SHORT TASK A: In the piece on Clayton Kershaw's spring outing, how many pitches did he throw over his six innings?
SHORT TASK B: From the piece on Clayton Kershaw, return the passage starting at "In two blink-of-an-eye" and ending at "hopefully better things.".
SHORT TASK C: Continue the piece on Clayton Kershaw's spring outing from the point where it stops.

SELECTED TEXT:
• • • •

It was only two Marches ago that Clayton Kershaw emerged from the theoretical to the tangible with his "Public Enemy No. 1" to strike out Sean Casey in an otherwise forgettable Spring Training game. Just two years.
Now, Kershaw is a ripe old 22 years old, and most of the debate about him is whether he'll be great or merely good. And so today, as Kershaw cruises through six innings of his final March outing, striking out seven and walking just one while allowing one run on 99 pitches, Dodger fans don't need to marvel. They just nod and smile. "Yeah, we know."
In two blink-of-an-eye years, Spring Training is no longer a proving ground for Kershaw. It's merely a workout room, a waystation for bigger and hopefully better things.
Update: The latest on Kershaw's improved repertoire, from Dylan Hernandez of the Times:
Clayton Kershaw couldn't throw his curveball for strikes in the first couple of innings Sunday, something that would have spelled trouble at an earlier stage of his career.

• • • •

DATA SHOWN:
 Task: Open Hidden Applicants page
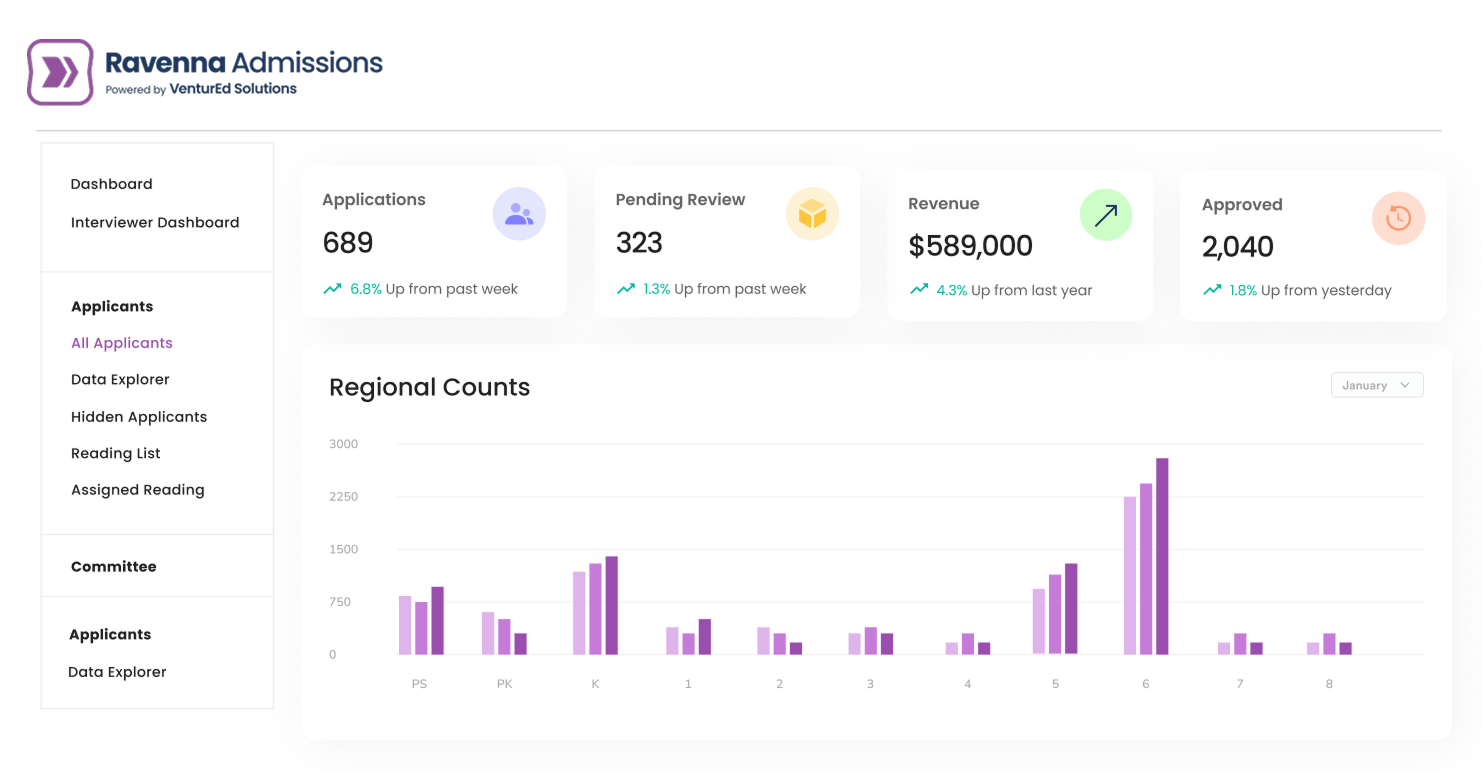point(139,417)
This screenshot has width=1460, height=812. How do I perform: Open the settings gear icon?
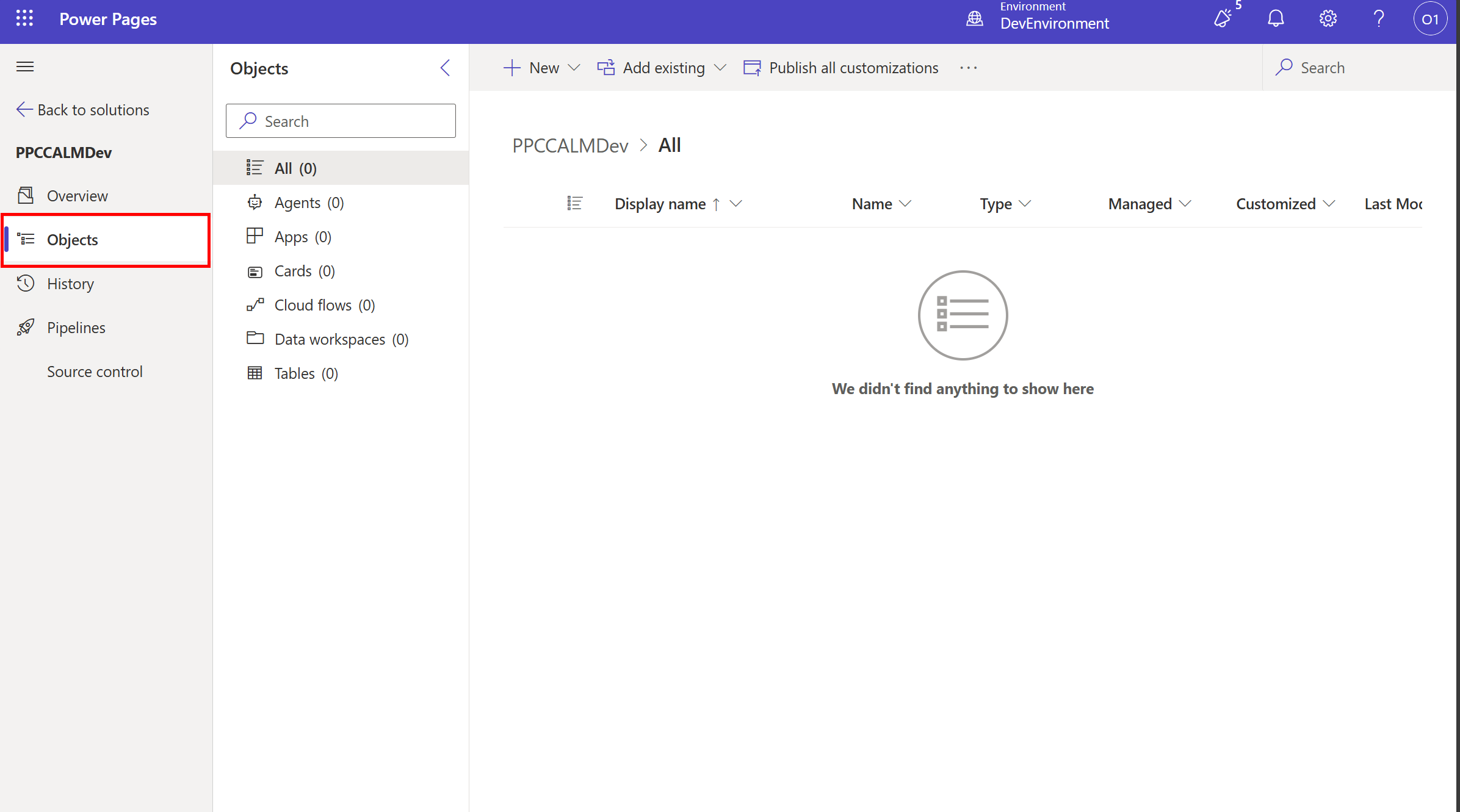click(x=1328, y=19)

• • • •

OUTPUT A: 99 pitches.

OUTPUT B:
In two blink-of-an-eye years, Spring Training is no longer a proving ground for Kershaw. It's merely a workout room, a waystation for bigger and hopefully better things.

OUTPUT C:
But his fastball was working. So was his slider. And changeup.
According to a chart kept by pitching coach Rick Honeycutt, Kershaw threw seven of eight changeups for strikes and recorded three outs with the pitch. Seven of his nine sliders were thrown for strikes.
Relying on the two relatively new weapons in his arsenal, Kershaw was able to bide time until his curveball started dropping into strike zone. He exited his final Cactus League start having held the Cincinnati Reds to one run, six hits and one walk over six innings. ...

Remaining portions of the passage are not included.